Managing a monthly cycle comes with real financial and physical costs that millions of people simply cannot afford. Sanitary napkins, tampons, period underwear and pain relief products add up fast and for many, the expense is simply out of reach. According to a 2024 report from the Drexel University College of Medicine, the average woman spends roughly $20 on menstrual products per cycle, totaling approximately $18,000 over her lifetime. The burden falls hardest on Black women and girls: a 2021 survey by the Period Education Project found that 23% of Black respondents reported struggling to afford menstrual products.
The ripple effects go well beyond the wallet. For 1 in 3 women and girls, getting their period means skipping work, missing school or turning down social events because they lack the supplies they need. That reality has only grown more acute in today’s economic climate. No student should lose classroom time, and no one should have to sit out a graduation celebration or a family gathering because a basic hygiene product is financially out of reach yet that is exactly what happens to far too many people, far too regularly.
May 11 through 17 marks Period Appreciation Week, an annual observance designed to bring the issue of period poverty into the open and mobilize support for those most affected. Here are five organizations doing meaningful, measurable work to change that.
Dr. Charis Chambers, The Period Doctor
Dr. Charis Chambers is a board certified OB-GYN and specialist in pediatric and adolescent gynecology whose work sits squarely at the intersection of menstrual equity, health literacy and reproductive justice for Black women and girls. This month she released her book, The Period and Puberty Parenting Revolution: It’s Time to Own the Conversation, Empower Your Child, and Rewrite the Rules of Parenting Kids Through Puberty, which takes on a topic many parents still find difficult to address. Through the layered perspective of a Black woman and medical doctor, Dr. Chambers is turning a long avoided conversation into one parents actually want to have.
The Hygiene Hookup
When Kai Inman launched The Hygiene Hookup in 2020 as a college student, the goal was to get menstrual products into the hands of Baltimore residents during the height of the COVID-19 pandemic. Six years later, the organization is still going strong expanding its reach and actively working to shift the way society thinks and talks about menstruation. What started as a community response to a crisis has grown into a sustained effort to make period care accessible and destigmatized.
The Alliance for Period Supplies
The Alliance for Period Supplies believes everyone can play a role in ending period poverty, and the entry point is lower than most people think. Getting involved can mean starting a candid conversation with a friend, sharing an informative post online, organizing a product drive through a local church, sorority or workplace, or directing a donation to a community program already doing the work. The organization frames advocacy as something anyone can take up no expertise required.
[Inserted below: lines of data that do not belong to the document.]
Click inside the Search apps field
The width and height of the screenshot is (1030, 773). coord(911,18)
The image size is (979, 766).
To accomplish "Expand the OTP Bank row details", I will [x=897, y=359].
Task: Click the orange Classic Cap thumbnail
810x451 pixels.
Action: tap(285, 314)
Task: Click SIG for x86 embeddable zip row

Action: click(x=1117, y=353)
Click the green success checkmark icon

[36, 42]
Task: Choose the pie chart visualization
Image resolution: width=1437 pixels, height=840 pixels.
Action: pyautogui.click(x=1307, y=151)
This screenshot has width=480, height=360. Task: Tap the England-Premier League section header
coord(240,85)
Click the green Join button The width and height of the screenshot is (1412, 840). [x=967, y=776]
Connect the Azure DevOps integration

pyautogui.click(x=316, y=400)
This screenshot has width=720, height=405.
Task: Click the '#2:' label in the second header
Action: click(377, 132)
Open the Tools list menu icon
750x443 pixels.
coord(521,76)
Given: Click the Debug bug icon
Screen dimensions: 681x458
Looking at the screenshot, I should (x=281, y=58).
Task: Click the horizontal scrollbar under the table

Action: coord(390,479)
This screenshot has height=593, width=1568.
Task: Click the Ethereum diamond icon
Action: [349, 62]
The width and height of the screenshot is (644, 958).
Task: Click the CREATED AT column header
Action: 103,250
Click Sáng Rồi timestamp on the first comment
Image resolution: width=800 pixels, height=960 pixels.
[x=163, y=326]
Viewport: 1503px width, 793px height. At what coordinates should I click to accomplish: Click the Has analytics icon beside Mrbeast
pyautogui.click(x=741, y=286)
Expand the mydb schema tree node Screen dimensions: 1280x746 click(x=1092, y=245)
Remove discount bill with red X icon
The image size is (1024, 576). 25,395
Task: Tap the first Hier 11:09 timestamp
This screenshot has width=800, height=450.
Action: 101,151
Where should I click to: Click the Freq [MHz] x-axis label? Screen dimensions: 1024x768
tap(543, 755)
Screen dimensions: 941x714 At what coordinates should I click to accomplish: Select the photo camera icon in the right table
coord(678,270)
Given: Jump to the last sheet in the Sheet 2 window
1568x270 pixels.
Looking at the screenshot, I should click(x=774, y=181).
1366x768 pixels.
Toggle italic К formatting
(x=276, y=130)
Black Women’s Health Imperative
The Black Women’s Health Imperative runs a campaign called Positive Period, which takes a multi pronged approach to menstrual equity, expanding product access, pushing for policy change, dismantling stigma and creating room for honest community conversations. The organization brings dignity centered programming to HBCUs, health conferences and community events, meeting people where they are with resources and education designed to empower rather than shame.
The Flow Initiative
Based in Jersey City, N.J., The Flow Initiative is one of the most impactful national organizations working on menstrual equity today. The group advocates for policy change, runs educational workshops and distributes free menstrual products to those in need. To date, it has helped pass seven menstrual health bills, reached 40,000 students with period education and distributed 1.8 million menstrual health products around the world. Those numbers reflect what focused, sustained advocacy can accomplish.
How to get involved
Period poverty is a solvable problem and solving it starts with awareness. Whether it means donating products to a local drive, supporting one of these organizations financially or simply talking more openly about menstrual health, every action counts. The more people engage, the closer the country gets to a future where no one has to choose between their period and their daily life.